Exercise instructions —
Copy every line in the records below that contains the word "will".

Dataset entries:
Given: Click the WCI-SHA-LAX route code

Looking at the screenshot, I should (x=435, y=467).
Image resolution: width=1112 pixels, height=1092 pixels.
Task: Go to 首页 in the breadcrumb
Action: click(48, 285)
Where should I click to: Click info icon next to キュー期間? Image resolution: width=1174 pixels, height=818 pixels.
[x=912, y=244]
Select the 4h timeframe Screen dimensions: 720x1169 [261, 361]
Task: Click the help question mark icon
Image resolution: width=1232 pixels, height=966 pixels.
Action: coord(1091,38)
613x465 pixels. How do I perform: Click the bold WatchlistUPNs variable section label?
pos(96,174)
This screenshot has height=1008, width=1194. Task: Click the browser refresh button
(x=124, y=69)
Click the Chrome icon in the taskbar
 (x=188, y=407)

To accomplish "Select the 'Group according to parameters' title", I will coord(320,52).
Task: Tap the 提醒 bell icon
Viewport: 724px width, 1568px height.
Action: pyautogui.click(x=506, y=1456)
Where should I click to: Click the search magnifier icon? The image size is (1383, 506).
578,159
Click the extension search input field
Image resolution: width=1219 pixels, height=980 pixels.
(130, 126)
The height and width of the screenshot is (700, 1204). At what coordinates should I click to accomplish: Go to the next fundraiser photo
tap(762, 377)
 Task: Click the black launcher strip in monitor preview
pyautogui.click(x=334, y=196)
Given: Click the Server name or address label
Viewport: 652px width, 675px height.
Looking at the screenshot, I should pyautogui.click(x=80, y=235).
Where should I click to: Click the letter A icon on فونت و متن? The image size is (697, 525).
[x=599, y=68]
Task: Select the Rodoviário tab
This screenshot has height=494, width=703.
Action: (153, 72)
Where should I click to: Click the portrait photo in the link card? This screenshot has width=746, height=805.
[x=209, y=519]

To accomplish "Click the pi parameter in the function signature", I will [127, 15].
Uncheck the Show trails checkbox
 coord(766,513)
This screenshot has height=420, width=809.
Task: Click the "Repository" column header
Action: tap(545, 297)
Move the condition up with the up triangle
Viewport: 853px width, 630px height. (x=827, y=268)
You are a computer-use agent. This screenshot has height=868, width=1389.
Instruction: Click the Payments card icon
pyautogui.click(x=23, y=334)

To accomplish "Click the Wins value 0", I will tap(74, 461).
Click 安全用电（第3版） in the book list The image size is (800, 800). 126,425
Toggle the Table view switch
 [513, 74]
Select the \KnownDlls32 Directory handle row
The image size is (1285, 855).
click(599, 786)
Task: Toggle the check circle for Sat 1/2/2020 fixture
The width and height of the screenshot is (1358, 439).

Response —
To accomplish "Select the 'Group according to parameters' title", I will coord(320,52).
To accomplish "Click the pi parameter in the function signature", I will [127, 15].
To accomplish "Click the Wins value 0", I will tap(74, 461).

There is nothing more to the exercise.